It’s taken 19 years to get here.
My journey started in college. For as long as I could remember, I wanted to be an architect. After 4 long years at the NJIT School of Architecture, and 2 equally long years as an intern, I finally realized that a career in Architecture was not for me. As luck would have it, opportunity knocked, and I welcomed it with open arms.
It was the dawn of what would later be called the internet bubble… and I was given a chance to jump in feet first. All I had to do was learn HTML, and I’d get hired as a freelance programmer at Edelman Interactive Solutions – the first PR firm with a presence on the “world-wide web.” They even had a CD-Rom brochure! VERY cutting edge.
This was the first time my fairly linear path took a sharp turn. I left the dorm life so I can focus on my school work while learning HTML. I had 2 weeks to do it, and with the help of the O’Reilly HTML book (1st Edition, with the koala bear on the cover) and plenty of Cuban expressos, I joined the team at EIS. 3 months later, I was hired as a junior programmer, and I quickly realized that my design background was allowing me to visualize things in ways other programmers couldn’t. With a few electives left in school, I loaded up on “computer design” classes at Rutgers University, where the credits were cross-honored at NJIT. As they say, the rest is history.
With some solid agency experience and digital design skills, I left EIS to join a small company that specialized in employee recognition programs. As the art director at Special Recognition, I further sharpened my skill set, designing AND programming web sites for fortune 500 companies. I transitioned from a “programmer with design experience,” to the more valuable “designer that knew how to program.”

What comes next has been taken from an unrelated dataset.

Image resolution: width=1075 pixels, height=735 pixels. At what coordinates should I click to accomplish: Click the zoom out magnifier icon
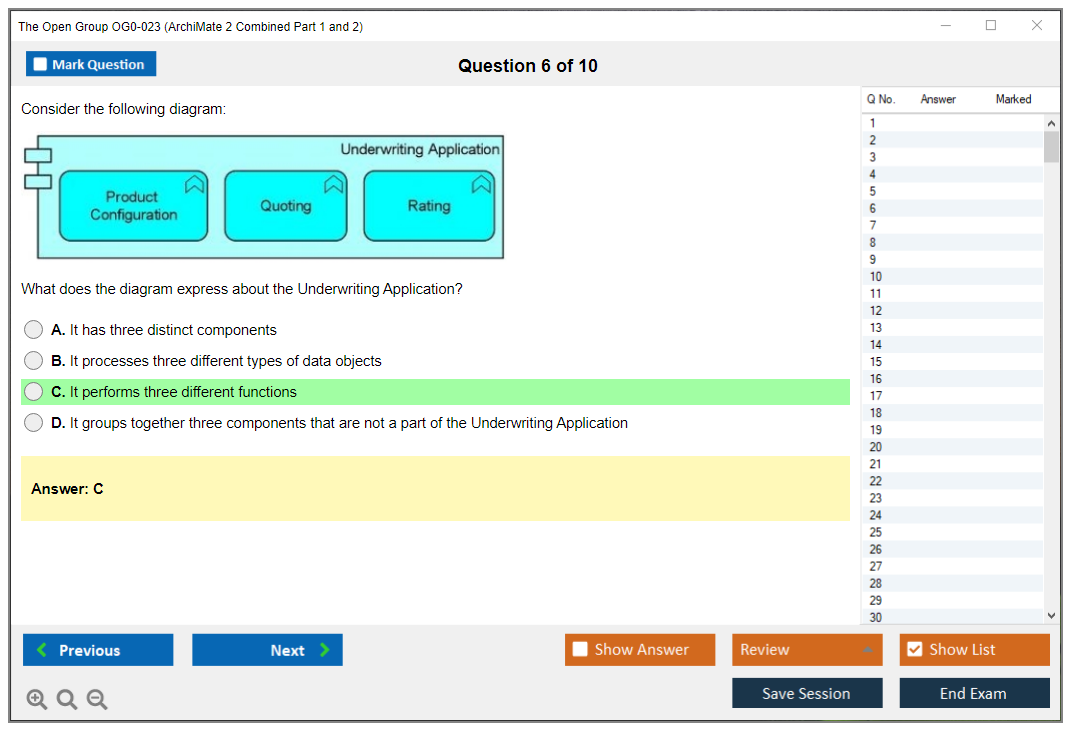pos(97,700)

It was after this that I took the next sharp turn, joining the marketing team at Clear Channel Entertainment (now called Live Channel.) I was hired to provide graphic and presentation support to the sales team at CCE, and created campaigns for T-Mobile and Boost Mobile, to name a few. It was my first exposure to PowerPoint…and it set me down an entirely new path.
It was at Tim Hunter Design that things started to take shape. I was a confident designer, but THD allowed me to grow as a visual story teller, a marketer, and a leader. I played an integral role in the growth of the company and in the acquisition of new business, and managed multiple accounts as a creative director. I worked alongside brilliant designers, marketers, and entrepreneurs, and absorbed as much as I could every day that I spent with them. I learned the importance of storytelling from Tim Hunter himself, one of the best in the business. I learned that ideas are formed with a pen and paper, and that all the tools I’d learned how to use were just that… tools to tell your story. I matured professionally at THD, and will be forever grateful that I had the opportunity to work there.
When I joined Ogilvy CommonHealth, I was brought in as a presentation specialist, and I very much looked forward to applying the skills I had acquired. I brought a foreign approach to presentation design – I came to meetings with sketchbooks instead of my computer; I offered insights and suggestions along with the PowerPoint skills. I became the visual storyteller… the pitch guy… the visual presentation strategist. I had the privilege of working alongside managing partners, presidents, EVPs, SVPs, brand planners, and of course, the digital strategists. Once again I was blessed with the opportunity to learn from the very best in the business, and I soaked in as much as I could.
As I write this, I am 6-months into my newest adventure as a Digital Engagement Strategist – still at Ogilvy CommonHealth – and what an adventure it has been. I chose digital strategy because it made sense to me: I’m a designer, a story teller, a marketer, and I have a foundation in digital design and development. Once again, I am surrounded by a team of brilliant marketers and strategists, thought leaders – and I’m literally learning something new every day. My new career as a strategist is still budding, but I’m proud of what I have been able to accomplish in my short tenure with the Digital team, and look forward to what’s ahead.
I share my experiences because I truly believe there are a lesson or two to be learned here. Never settle… be nimble, and flexible. Surround yourself with amazing people… learn from them as much as you can. Be proactive with your career… nobody will hand you opportunities – you have to be willing to risk it all to take them.
In the immortal words of Jay-Z… “Can’t knock the hustle.”